WHAT IS BEING ASKED:
Retype every line of the material below exactly, keeping its order, wording, spacing, and punctuation.
═══ SUPPLIED INFORMATION
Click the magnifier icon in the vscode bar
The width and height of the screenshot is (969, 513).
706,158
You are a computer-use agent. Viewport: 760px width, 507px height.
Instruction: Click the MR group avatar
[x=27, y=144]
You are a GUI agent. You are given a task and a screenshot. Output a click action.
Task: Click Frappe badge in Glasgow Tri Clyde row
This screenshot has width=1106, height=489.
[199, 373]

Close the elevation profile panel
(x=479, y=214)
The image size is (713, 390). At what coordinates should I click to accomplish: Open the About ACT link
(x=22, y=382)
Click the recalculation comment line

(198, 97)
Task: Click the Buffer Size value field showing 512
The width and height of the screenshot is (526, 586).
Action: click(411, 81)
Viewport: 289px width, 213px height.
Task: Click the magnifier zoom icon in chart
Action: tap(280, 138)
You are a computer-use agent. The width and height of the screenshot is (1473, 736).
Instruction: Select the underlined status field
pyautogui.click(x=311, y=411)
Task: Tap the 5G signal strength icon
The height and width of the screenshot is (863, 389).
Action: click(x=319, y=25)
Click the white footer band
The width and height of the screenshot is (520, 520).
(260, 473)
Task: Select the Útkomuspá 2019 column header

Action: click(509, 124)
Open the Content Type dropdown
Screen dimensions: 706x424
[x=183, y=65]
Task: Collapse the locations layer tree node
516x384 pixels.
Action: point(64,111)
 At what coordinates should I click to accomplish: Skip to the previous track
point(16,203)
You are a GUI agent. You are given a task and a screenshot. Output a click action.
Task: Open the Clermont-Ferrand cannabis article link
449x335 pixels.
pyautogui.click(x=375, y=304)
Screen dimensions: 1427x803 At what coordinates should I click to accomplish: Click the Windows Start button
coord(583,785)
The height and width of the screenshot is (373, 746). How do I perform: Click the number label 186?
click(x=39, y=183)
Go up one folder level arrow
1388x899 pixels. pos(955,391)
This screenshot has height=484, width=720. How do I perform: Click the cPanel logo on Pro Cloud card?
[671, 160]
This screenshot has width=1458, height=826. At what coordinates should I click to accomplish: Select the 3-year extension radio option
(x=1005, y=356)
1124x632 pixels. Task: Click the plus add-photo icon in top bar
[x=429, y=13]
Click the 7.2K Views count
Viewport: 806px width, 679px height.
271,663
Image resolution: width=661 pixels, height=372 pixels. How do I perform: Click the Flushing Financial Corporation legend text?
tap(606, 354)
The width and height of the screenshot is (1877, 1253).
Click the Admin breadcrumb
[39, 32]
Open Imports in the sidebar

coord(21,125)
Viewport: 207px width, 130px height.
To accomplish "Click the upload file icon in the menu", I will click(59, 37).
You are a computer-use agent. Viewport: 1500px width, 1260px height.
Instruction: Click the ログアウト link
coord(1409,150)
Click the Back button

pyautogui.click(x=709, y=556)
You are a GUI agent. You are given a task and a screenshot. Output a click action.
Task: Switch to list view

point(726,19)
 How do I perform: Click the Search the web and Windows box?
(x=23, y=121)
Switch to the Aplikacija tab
══════
WRITTEN SOLUTION:
Click the magnifier icon in the vscode bar
The width and height of the screenshot is (969, 513).
706,158
You are a computer-use agent. Viewport: 760px width, 507px height.
Instruction: Click the MR group avatar
[x=27, y=144]
You are a GUI agent. You are given a task and a screenshot. Output a click action.
Task: Click Frappe badge in Glasgow Tri Clyde row
This screenshot has width=1106, height=489.
[199, 373]

Close the elevation profile panel
(x=479, y=214)
The image size is (713, 390). At what coordinates should I click to accomplish: Open the About ACT link
(x=22, y=382)
Click the recalculation comment line

(198, 97)
Task: Click the Buffer Size value field showing 512
The width and height of the screenshot is (526, 586).
Action: click(411, 81)
Viewport: 289px width, 213px height.
Task: Click the magnifier zoom icon in chart
Action: tap(280, 138)
You are a computer-use agent. The width and height of the screenshot is (1473, 736).
Instruction: Select the underlined status field
pyautogui.click(x=311, y=411)
Task: Tap the 5G signal strength icon
The height and width of the screenshot is (863, 389).
Action: click(x=319, y=25)
Click the white footer band
The width and height of the screenshot is (520, 520).
(260, 473)
Task: Select the Útkomuspá 2019 column header

Action: click(509, 124)
Open the Content Type dropdown
Screen dimensions: 706x424
[x=183, y=65]
Task: Collapse the locations layer tree node
516x384 pixels.
Action: point(64,111)
 At what coordinates should I click to accomplish: Skip to the previous track
point(16,203)
You are a GUI agent. You are given a task and a screenshot. Output a click action.
Task: Open the Clermont-Ferrand cannabis article link
449x335 pixels.
pyautogui.click(x=375, y=304)
Screen dimensions: 1427x803 At what coordinates should I click to accomplish: Click the Windows Start button
coord(583,785)
The height and width of the screenshot is (373, 746). How do I perform: Click the number label 186?
click(x=39, y=183)
Go up one folder level arrow
1388x899 pixels. pos(955,391)
This screenshot has height=484, width=720. How do I perform: Click the cPanel logo on Pro Cloud card?
[671, 160]
This screenshot has width=1458, height=826. At what coordinates should I click to accomplish: Select the 3-year extension radio option
(x=1005, y=356)
1124x632 pixels. Task: Click the plus add-photo icon in top bar
[x=429, y=13]
Click the 7.2K Views count
Viewport: 806px width, 679px height.
271,663
Image resolution: width=661 pixels, height=372 pixels. How do I perform: Click the Flushing Financial Corporation legend text?
tap(606, 354)
The width and height of the screenshot is (1877, 1253).
Click the Admin breadcrumb
[39, 32]
Open Imports in the sidebar

coord(21,125)
Viewport: 207px width, 130px height.
To accomplish "Click the upload file icon in the menu", I will click(59, 37).
You are a computer-use agent. Viewport: 1500px width, 1260px height.
Instruction: Click the ログアウト link
coord(1409,150)
Click the Back button

pyautogui.click(x=709, y=556)
You are a GUI agent. You are given a task and a screenshot. Output a click action.
Task: Switch to list view

point(726,19)
 How do I perform: Click the Search the web and Windows box?
(x=23, y=121)
Switch to the Aplikacija tab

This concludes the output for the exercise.